Among the records below, find the line that has "Resources (283, 12)"; from there, give the lines again exactly, and stop after the line that has "Gestion des Mentions".

════

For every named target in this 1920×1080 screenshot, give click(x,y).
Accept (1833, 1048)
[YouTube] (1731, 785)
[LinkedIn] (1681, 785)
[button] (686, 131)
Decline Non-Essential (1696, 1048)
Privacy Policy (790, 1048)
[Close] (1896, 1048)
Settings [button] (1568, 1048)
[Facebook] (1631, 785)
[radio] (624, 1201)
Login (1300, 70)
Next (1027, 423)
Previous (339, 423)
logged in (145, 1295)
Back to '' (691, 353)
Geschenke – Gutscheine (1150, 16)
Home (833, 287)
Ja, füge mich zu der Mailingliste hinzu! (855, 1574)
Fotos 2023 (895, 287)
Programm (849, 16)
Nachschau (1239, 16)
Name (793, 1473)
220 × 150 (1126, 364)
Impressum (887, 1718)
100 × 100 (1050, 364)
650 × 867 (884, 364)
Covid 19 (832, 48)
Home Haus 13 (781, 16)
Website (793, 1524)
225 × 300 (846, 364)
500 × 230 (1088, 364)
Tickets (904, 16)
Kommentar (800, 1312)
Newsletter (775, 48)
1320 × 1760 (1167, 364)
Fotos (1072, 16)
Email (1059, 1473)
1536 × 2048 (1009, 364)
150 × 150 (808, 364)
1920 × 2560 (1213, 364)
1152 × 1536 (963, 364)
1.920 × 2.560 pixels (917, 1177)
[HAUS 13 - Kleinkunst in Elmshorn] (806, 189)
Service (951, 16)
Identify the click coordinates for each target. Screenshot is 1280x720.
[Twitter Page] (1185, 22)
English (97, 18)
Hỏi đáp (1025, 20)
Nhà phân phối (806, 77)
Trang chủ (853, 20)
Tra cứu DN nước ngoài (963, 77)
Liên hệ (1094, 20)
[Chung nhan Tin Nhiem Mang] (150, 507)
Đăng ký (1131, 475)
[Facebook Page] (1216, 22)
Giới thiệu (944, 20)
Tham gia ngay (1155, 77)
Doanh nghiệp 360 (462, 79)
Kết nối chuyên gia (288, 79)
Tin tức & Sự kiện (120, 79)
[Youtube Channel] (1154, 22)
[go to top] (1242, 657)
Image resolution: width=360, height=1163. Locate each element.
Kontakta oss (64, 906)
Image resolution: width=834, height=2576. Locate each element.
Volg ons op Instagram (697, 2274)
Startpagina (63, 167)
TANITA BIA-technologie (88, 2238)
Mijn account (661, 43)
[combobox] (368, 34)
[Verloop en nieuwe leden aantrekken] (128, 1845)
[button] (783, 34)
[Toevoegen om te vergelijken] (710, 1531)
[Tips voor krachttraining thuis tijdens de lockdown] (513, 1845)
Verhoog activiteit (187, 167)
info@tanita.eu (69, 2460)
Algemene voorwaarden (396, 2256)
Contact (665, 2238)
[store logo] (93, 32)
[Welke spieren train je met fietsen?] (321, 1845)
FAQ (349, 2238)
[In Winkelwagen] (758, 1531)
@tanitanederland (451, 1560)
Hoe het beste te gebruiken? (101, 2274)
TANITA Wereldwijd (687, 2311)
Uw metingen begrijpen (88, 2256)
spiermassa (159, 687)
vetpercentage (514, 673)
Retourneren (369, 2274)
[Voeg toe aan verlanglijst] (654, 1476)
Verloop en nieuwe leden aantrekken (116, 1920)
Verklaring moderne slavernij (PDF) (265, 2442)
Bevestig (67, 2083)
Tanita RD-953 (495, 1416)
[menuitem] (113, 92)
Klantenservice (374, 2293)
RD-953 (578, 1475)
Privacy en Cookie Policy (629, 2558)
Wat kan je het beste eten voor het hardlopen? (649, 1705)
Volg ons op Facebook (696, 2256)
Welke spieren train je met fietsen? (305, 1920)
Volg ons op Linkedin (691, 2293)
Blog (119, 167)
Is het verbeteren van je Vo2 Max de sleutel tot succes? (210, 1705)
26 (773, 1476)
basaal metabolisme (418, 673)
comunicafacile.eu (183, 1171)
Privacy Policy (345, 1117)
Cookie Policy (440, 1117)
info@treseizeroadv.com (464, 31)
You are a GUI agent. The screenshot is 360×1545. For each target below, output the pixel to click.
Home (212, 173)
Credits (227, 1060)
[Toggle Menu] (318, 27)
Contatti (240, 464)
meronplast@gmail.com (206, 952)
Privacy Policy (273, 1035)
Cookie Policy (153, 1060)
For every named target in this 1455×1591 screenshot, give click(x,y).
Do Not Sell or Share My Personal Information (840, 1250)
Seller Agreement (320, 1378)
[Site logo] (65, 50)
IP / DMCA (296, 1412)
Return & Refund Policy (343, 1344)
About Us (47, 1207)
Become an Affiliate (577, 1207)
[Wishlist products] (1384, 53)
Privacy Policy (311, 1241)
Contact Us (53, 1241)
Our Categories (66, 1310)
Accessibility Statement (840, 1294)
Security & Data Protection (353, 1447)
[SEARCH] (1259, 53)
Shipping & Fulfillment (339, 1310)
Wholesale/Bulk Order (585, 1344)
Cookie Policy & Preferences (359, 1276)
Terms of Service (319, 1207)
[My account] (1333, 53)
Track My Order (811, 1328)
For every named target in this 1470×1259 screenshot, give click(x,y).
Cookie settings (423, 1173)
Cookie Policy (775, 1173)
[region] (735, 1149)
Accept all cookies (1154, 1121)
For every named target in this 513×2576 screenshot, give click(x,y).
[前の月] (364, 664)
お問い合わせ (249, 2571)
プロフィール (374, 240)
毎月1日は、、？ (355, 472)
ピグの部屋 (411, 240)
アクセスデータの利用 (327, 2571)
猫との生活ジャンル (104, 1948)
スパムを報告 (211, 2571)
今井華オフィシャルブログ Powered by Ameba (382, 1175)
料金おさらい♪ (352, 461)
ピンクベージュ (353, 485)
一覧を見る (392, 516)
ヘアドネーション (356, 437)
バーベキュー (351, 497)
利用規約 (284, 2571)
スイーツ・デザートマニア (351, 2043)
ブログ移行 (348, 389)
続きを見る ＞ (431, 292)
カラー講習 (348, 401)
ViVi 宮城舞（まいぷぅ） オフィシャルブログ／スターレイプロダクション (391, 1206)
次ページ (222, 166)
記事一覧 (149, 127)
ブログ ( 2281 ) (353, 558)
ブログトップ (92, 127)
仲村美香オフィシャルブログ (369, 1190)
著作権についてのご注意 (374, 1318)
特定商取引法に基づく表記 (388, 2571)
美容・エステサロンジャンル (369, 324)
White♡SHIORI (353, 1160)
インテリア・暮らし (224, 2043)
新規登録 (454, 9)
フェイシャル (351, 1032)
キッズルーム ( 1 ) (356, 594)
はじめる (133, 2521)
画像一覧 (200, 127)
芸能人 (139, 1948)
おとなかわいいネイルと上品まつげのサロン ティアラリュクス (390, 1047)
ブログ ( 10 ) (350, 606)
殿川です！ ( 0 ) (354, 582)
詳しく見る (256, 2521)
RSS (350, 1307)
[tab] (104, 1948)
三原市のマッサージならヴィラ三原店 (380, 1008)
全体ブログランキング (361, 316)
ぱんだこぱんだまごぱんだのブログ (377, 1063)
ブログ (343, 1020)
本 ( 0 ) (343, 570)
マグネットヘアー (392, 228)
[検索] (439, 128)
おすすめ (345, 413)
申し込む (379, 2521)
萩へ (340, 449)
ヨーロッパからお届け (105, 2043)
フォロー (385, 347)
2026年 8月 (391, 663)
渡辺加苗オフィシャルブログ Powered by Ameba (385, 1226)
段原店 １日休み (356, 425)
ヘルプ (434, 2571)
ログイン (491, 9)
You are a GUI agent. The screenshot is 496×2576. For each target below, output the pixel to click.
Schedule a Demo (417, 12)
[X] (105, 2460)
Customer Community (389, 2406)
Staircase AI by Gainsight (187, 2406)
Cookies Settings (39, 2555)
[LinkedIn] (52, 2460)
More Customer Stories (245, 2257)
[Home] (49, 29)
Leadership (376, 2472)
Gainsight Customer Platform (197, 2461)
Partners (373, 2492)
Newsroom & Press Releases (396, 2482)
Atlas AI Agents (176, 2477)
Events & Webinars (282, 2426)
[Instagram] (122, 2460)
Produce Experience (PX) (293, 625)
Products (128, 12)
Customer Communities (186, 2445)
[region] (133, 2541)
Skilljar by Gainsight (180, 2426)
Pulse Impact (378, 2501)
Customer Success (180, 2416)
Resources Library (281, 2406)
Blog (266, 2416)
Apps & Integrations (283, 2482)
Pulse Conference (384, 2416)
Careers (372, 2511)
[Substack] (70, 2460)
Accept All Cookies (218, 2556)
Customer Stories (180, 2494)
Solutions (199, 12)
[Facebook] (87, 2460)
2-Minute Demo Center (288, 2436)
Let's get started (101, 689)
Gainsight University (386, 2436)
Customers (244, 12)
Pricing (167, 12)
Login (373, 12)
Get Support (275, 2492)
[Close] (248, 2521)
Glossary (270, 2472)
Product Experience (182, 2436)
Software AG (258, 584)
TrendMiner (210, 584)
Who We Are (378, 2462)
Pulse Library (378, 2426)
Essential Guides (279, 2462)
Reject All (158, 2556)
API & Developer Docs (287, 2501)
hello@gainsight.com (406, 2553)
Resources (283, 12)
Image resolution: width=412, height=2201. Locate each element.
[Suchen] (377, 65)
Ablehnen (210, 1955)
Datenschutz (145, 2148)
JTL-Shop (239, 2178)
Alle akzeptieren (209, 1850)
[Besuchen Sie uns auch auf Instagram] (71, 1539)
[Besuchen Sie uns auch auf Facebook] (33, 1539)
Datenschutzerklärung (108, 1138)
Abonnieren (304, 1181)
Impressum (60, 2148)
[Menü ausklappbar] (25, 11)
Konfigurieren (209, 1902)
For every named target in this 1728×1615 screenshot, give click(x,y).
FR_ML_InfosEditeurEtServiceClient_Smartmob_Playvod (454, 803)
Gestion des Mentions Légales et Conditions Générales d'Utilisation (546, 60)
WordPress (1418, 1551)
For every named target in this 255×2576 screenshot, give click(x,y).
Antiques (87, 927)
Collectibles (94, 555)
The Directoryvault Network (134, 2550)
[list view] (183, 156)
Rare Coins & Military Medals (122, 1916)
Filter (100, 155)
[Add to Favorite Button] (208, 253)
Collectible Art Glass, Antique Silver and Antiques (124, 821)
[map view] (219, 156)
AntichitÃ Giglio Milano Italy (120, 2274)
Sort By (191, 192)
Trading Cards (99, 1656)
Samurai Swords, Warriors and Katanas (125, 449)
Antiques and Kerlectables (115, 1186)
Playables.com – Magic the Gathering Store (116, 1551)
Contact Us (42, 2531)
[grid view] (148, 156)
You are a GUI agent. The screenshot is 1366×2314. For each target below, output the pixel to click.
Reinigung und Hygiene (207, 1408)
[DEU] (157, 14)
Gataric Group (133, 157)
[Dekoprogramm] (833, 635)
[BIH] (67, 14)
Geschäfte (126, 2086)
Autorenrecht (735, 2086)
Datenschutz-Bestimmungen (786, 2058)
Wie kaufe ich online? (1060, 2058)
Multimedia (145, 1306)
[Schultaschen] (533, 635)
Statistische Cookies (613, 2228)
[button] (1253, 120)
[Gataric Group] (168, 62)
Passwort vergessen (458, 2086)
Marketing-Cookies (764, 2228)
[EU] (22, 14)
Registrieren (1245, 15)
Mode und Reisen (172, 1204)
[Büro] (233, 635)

════

- **YOUR SOLUTION**:
Resources (283, 12)
Image resolution: width=412, height=2201. Locate each element.
[Suchen] (377, 65)
Ablehnen (210, 1955)
Datenschutz (145, 2148)
JTL-Shop (239, 2178)
Alle akzeptieren (209, 1850)
[Besuchen Sie uns auch auf Instagram] (71, 1539)
[Besuchen Sie uns auch auf Facebook] (33, 1539)
Datenschutzerklärung (108, 1138)
Abonnieren (304, 1181)
Impressum (60, 2148)
[Menü ausklappbar] (25, 11)
Konfigurieren (209, 1902)
For every named target in this 1728×1615 screenshot, give click(x,y).
FR_ML_InfosEditeurEtServiceClient_Smartmob_Playvod (454, 803)
Gestion des Mentions Légales et Conditions Générales d'Utilisation (546, 60)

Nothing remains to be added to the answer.